##### DATA EXTRACTS #####

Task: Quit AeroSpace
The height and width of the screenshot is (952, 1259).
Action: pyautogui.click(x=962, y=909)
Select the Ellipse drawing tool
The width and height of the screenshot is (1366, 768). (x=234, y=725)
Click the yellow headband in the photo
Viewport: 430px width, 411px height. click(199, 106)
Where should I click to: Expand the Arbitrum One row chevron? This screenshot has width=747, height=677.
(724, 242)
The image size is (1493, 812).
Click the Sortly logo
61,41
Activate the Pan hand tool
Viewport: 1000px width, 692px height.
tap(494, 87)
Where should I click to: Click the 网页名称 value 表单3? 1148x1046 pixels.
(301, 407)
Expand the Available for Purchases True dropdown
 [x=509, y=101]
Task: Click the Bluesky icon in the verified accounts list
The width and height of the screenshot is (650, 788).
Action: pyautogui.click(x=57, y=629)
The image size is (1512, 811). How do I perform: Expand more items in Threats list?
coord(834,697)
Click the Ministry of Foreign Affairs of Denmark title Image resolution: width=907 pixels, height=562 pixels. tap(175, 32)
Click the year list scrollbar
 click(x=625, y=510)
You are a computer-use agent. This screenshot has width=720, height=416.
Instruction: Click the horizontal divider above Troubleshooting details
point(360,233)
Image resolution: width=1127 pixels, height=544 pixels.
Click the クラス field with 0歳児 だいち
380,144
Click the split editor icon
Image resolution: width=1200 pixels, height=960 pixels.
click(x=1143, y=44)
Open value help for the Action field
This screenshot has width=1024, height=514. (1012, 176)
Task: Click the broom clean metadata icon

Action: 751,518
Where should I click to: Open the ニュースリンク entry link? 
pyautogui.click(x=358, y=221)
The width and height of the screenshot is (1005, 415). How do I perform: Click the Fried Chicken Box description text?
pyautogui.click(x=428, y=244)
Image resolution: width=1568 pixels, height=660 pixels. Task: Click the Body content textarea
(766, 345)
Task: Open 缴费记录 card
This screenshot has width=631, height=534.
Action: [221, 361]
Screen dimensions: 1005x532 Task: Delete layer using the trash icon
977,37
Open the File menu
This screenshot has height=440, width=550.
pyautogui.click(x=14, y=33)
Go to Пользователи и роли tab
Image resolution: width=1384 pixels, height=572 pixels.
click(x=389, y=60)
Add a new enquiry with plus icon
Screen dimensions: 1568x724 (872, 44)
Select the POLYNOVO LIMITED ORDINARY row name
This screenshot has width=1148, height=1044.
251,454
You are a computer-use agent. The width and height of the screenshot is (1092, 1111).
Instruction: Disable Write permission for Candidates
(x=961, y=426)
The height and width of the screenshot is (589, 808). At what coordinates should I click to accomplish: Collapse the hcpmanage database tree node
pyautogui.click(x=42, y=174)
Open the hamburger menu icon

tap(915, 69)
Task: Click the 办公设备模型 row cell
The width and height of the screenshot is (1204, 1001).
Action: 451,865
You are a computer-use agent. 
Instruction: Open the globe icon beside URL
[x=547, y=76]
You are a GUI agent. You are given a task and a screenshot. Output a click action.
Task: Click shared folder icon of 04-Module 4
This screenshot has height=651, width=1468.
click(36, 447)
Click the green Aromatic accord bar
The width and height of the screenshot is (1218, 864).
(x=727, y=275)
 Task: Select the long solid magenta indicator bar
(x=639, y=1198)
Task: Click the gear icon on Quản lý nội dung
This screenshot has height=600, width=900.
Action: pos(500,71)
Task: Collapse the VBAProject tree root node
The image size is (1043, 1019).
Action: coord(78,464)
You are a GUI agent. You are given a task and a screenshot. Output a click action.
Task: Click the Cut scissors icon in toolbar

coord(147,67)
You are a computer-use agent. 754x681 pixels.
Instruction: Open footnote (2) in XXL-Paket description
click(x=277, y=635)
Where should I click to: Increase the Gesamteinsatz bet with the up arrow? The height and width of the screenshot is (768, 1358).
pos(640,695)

#####

• _TASK STATEMENT_:
Copy every line of the records above that holds the word "computer".

• _THE ANSWER_:
You are a computer-use agent. This screenshot has width=720, height=416.
You are a computer-use agent. The width and height of the screenshot is (1092, 1111).
You are a computer-use agent. 
You are a computer-use agent. 754x681 pixels.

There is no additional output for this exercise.